You are viewing a plain text version of this content. The canonical link for it is here.

Posted to oak-dev@jackrabbit.apache.org by Thomas Mueller <mu...@adobe.com> on 2013/03/06 16:33:44 UTC

SegmentNodeStore merge operations

Hi,

I wonder what is the state of the implementation of merge operations for segments and journals, and how are merges scheduled?

Regards,
Thomas

Re: SegmentNodeStore merge operations

Posted by Michael Dürig <md...@apache.org>.

On 7.3.13 11:08, Marcel Reutegger wrote:
> Hi,
>
>> I was referring to problem a, which is about validators and other
>> commit hooks not being a part of the underlying MK-level merge
>> operation and thus for example not always catching things like
>> duplicate UUIDs being introduced or hard references being broken (i.e.
>> repository invariants that span more than one node). This issue also
>> affects the MongoMK implementation, though it's yet unclear how
>> important addressing it is in practice. For some deployments it may
>> well be a hard requirement.
>
> this is what I tried to describe in http://jackrabbit.markmail.org/thread/5vh6bk7ei32jgtbg
>
> the MicroKernel only provides snapshot isolation, while a NodeStore
> implementation could also provide serializable snapshot isolation.
>
> as mentioned before, I think snapshot isolation is just fined because
> in most cases it is sufficient and allows for increased concurrency. for
> the cases where more consistency guarantees are needed, like
> unique UUIDs and hard references we should implement the
> validators accordingly and e.g. use a technique like materializing the conflict.

I think a source of misunderstanding here is the interpretation of 
serializable snapshot isolation within our immutable tree hierarchy: 
strictly speaking every two commits conflict in such a setting since the 
root node always changes. (We even experienced this with the index 
update, which had exactly this effect). However I think your idea here 
is to *not* count such conflicts and just have them merged. Similarly 
as I brought up earlier: http://markmail.org/message/5vh6bk7ei32jgtbg

So IIUC, with such an approach branches wouldn't need to rebase in the 
first place but just commit/merge. If there happens to be a conflict, 
branches would rebase then and retry the commit/merge. Finally those who 
need the stronger guarantee of serializable snapshot isolation could 
e.g. use the technique of materialising the conflict.

Michael

>
> regards
>   marcel
>

RE: SegmentNodeStore merge operations

Posted by Marcel Reutegger <mr...@adobe.com>.

Hi,

> But it doesn't address the other case I brought up, of adding a write
> restriction on the root node. It's a very rare commit that does do
> something like that, but any commits need to be aware of potential
> changes in that area. Thus, if we want to maintain the illusion of
> serialization of such changes, you'd need at least something like
> read-write locks over such problem areas.

you mean an access control restriction on the root node? yes, in this
case it could happen that someone is able to change content after
the restriction on the root node denied this modification. I guess
we'd have to assess if this is really a strict requirement. if a session
previously had access to an area it shouldn't have, something is
wrong anyway.

TASK TO COMPLETE.
Repeat the mailing-list thread word for word, everything from "I think a source" down to "materialising the conflict.". The dataset lines that follow this mailing-list thread are not needed.

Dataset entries
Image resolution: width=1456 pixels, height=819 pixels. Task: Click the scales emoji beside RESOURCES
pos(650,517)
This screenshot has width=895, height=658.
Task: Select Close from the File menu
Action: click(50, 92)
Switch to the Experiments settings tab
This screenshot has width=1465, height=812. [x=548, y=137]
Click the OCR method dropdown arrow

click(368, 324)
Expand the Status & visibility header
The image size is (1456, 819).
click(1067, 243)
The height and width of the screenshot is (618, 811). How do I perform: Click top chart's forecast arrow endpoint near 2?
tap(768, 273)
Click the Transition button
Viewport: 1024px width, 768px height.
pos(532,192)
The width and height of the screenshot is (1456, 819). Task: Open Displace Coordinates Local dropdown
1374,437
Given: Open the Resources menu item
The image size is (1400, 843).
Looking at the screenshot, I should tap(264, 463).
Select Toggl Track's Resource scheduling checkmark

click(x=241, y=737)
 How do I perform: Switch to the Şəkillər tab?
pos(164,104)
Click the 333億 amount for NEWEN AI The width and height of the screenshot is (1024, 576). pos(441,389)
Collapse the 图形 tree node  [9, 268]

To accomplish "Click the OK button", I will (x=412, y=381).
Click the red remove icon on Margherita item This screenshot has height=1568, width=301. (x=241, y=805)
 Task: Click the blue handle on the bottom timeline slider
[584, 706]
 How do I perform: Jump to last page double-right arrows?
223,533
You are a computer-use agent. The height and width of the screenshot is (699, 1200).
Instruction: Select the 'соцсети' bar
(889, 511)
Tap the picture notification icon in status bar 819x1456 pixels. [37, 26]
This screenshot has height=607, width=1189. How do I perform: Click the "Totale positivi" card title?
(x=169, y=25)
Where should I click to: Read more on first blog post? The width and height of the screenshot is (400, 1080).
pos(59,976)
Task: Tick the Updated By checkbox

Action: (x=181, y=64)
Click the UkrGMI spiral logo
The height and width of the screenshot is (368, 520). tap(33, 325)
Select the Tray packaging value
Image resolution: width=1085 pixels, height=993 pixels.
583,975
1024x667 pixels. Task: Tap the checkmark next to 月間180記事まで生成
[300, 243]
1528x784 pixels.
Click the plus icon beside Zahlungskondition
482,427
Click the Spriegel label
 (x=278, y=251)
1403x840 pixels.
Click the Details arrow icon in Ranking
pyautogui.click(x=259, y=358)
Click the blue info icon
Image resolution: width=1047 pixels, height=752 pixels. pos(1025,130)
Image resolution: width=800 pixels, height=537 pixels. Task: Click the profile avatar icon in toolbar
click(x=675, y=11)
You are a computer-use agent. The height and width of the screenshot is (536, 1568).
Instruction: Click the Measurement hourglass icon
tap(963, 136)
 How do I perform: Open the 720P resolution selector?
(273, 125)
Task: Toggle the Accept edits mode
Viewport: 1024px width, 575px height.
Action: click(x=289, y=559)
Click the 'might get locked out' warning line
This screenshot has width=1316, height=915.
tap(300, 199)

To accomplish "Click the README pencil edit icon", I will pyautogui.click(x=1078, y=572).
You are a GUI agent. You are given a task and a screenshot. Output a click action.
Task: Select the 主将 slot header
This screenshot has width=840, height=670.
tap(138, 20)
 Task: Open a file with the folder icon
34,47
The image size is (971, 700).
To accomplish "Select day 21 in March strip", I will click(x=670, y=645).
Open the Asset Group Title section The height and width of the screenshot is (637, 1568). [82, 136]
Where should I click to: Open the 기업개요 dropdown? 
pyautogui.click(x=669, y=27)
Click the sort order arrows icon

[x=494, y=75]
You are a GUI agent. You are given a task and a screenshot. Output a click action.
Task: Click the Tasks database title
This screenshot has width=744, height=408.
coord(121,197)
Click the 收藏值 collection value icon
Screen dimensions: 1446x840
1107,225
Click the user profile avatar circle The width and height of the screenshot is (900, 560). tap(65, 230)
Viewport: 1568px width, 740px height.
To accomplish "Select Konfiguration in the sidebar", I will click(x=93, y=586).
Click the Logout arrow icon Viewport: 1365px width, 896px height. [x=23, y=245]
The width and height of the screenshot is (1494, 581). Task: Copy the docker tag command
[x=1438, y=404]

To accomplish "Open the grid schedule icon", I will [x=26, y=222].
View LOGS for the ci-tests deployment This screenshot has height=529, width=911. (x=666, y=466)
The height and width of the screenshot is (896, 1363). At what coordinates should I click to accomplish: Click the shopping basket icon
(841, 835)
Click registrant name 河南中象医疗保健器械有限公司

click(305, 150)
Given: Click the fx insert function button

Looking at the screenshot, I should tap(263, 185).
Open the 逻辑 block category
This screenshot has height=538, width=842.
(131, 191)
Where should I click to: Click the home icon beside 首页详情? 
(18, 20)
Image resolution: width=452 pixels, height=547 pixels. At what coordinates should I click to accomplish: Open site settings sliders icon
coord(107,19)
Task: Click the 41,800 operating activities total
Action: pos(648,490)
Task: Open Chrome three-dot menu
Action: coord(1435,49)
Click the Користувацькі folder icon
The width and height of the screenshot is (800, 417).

OUTPUT OF THE TASK.
I think a source of misunderstanding here is the interpretation of 
serializable snapshot isolation within our immutable tree hierarchy: 
strictly speaking every two commits conflict in such a setting since the 
root node always changes. (We even experienced this with the index 
update, which had exactly this effect). However I think your idea here 
is to *not* count such conflicts and just have them merged. Similarly 
as I brought up earlier: http://markmail.org/message/5vh6bk7ei32jgtbg

So IIUC, with such an approach branches wouldn't need to rebase in the 
first place but just commit/merge. If there happens to be a conflict, 
branches would rebase then and retry the commit/merge. Finally those who 
need the stronger guarantee of serializable snapshot isolation could 
e.g. use the technique of materialising the conflict.